Monday, June 22, 2009

Ouroboros to you!

Ouroboros kind of sounds like a greeting to me or perhaps the name of an important piece of lawnmower (as in "The ouroboros broke and I need to fix it ASAP").

However, the dictionary cleared things up for me.

As stated by the Oxford English Dictionary Ouroboros (also spelled uroborus) is:

The symbol, usu. in the form of a circle, of a snake (or dragon) eating its tail.

and may have first be written in: 1940 by H.G. Baynes in Mythol. of Soul vi. 221 "Thus the uroborus symbol represents our psychic continuity with the immemorial past."



One of the great things about being a part of IR is reading everything that comes across my desk and the opportunity to learn new words.

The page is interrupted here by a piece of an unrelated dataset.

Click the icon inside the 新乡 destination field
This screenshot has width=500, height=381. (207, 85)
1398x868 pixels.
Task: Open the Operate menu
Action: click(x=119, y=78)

I love to learn a new word because once I learn it, I start to see it everywhere: on the sides of buses, in poems, in prose, in shiny coupons in the Sunday paper.

I wonder if I will start seeing this word, or depictions of it, when I leave the office today.

10 points* for anyone who writes it into a poem. 15 points for anyone who finds it in a poem. 20 points for anyone who finds the word graffiti-ed on a brick wall.

---Alessandra


*Please note these points have no monetary or tangible, redeemable value, but supply a large amount of good-happy feelings (exact amount is at the digression of the winner of said points).